→ **YOUR INSTRUCTIONS**
Among the lines below, take the one holding "You are a computer-use", the one holding "Instruction: Click the Save file icon", and all lines between them. Set them down exactly.

→ **MATERIAL FOR THE TASK**

▼

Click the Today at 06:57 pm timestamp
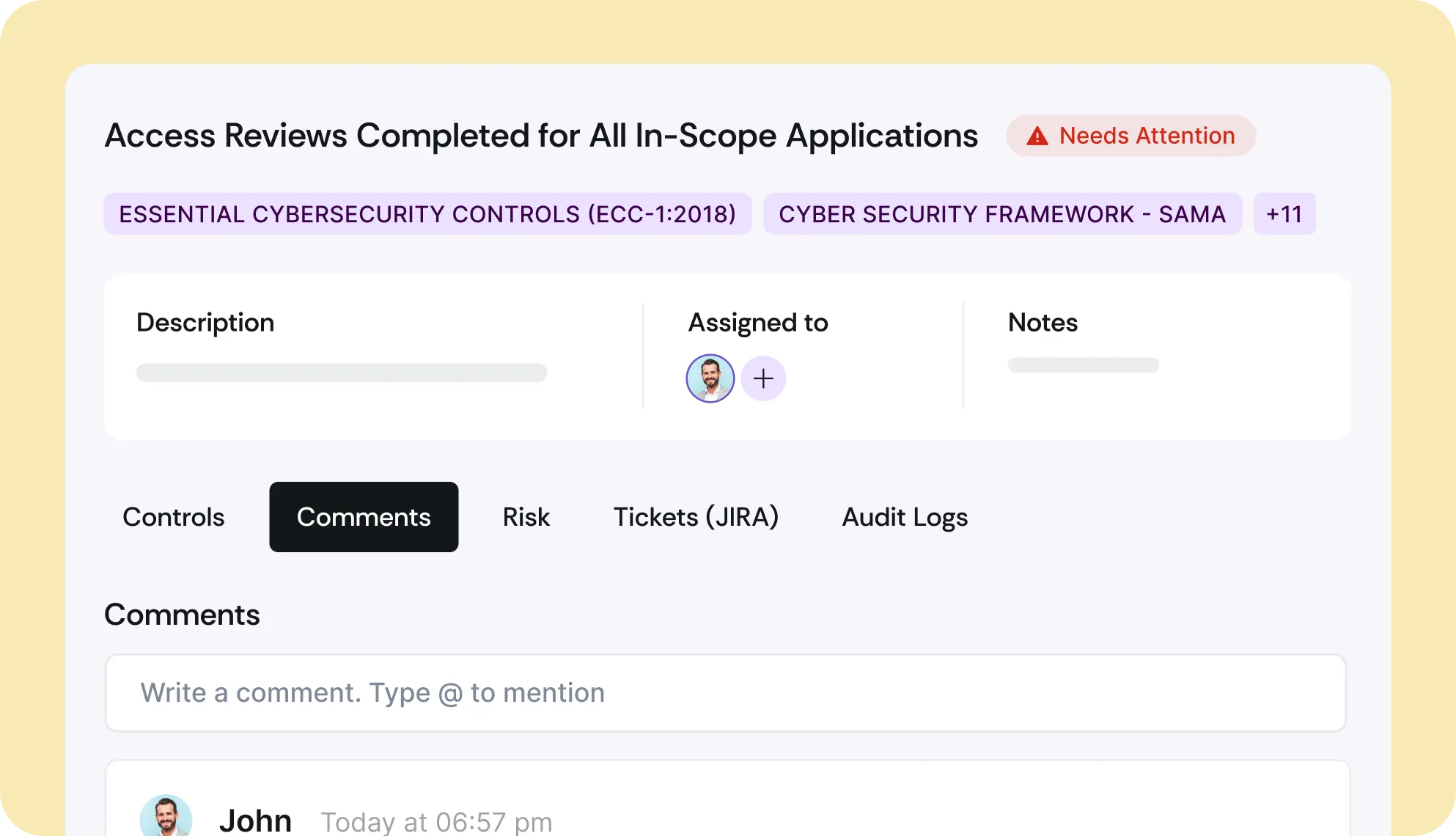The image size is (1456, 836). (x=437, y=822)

▲
▼

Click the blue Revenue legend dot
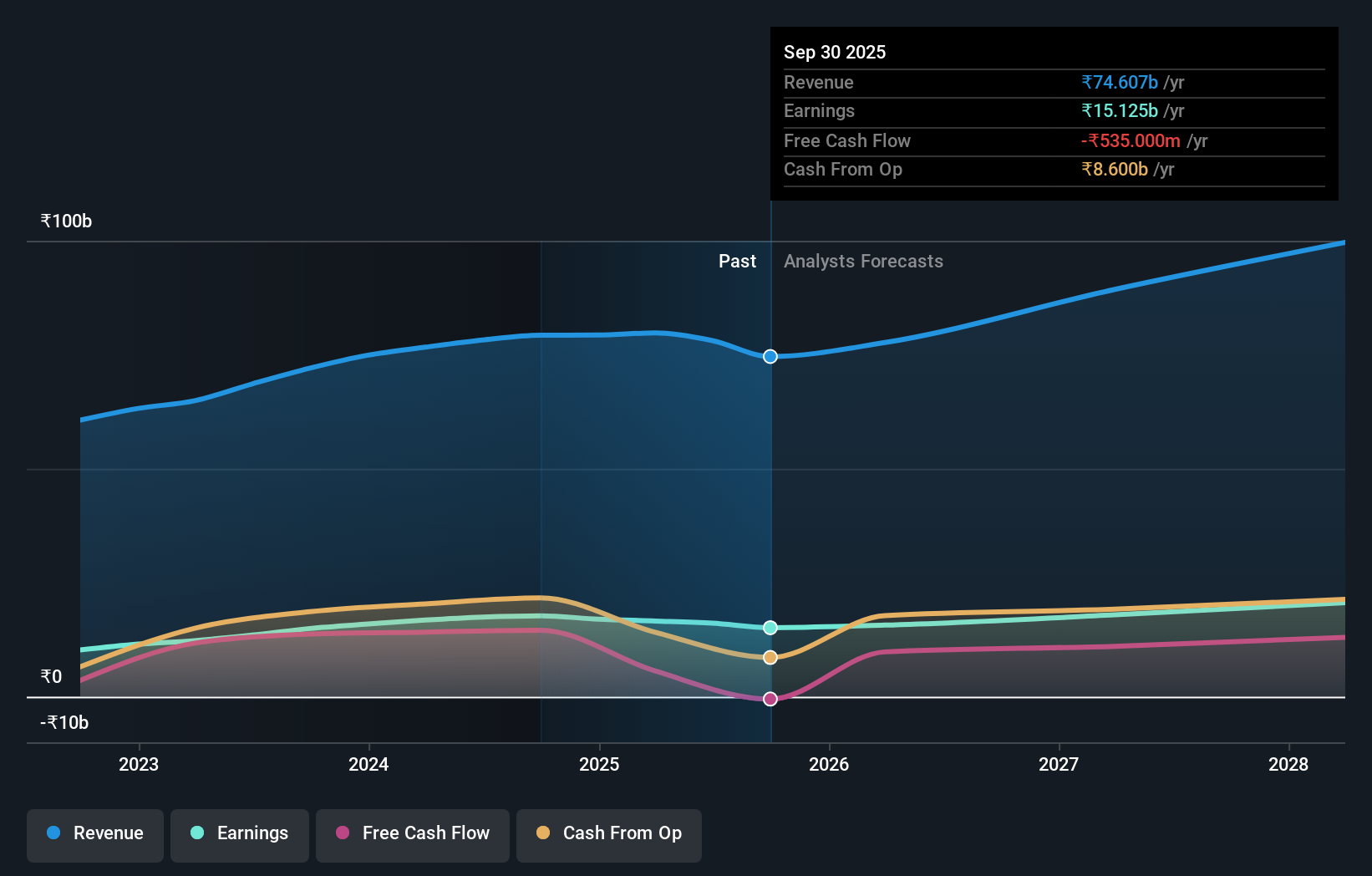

▲
▼

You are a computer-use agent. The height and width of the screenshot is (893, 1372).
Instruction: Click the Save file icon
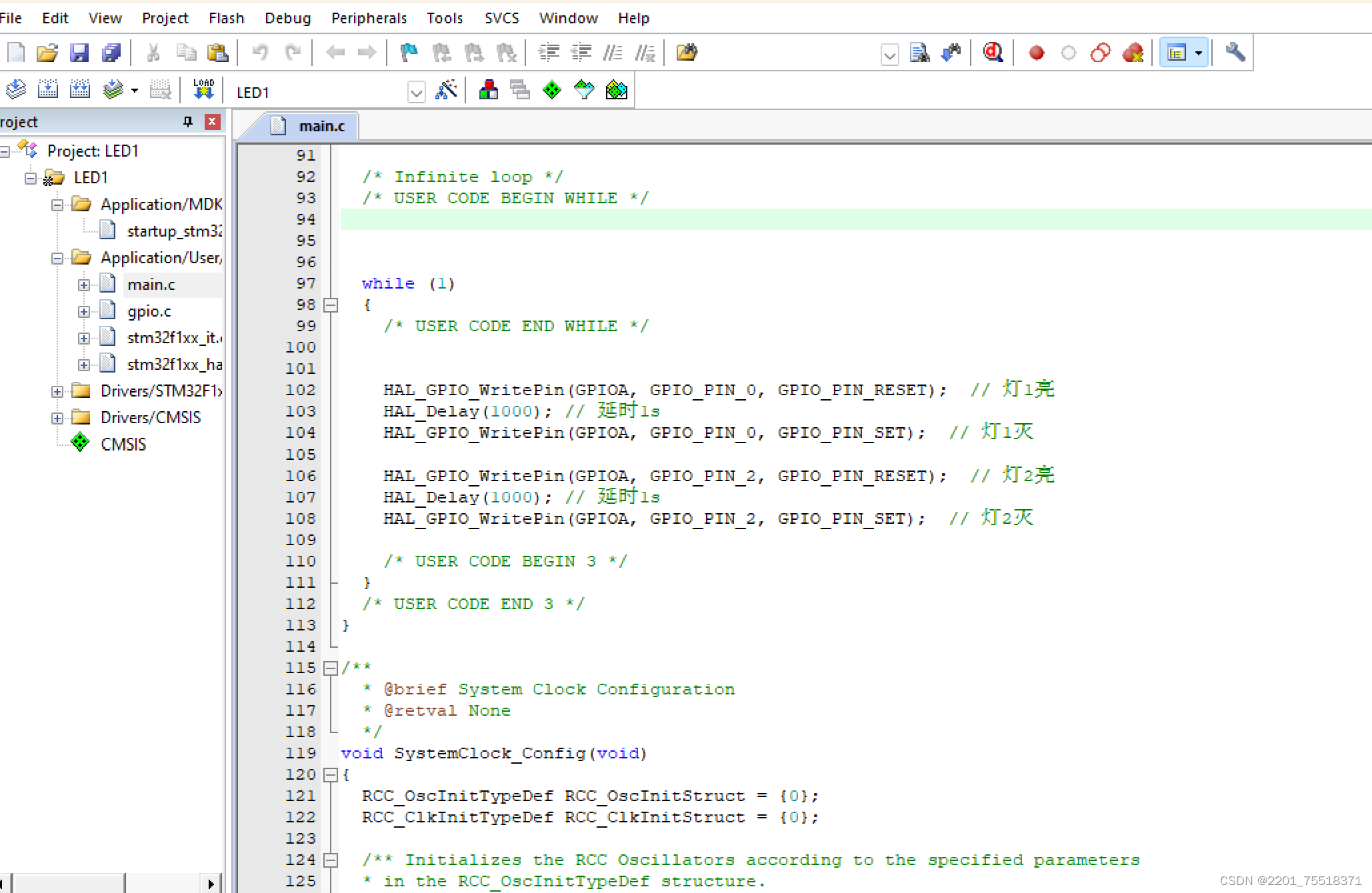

▲

→ **EXERCISE RESPONSE**
You are a computer-use agent. The height and width of the screenshot is (893, 1372).
Instruction: Click the Save file icon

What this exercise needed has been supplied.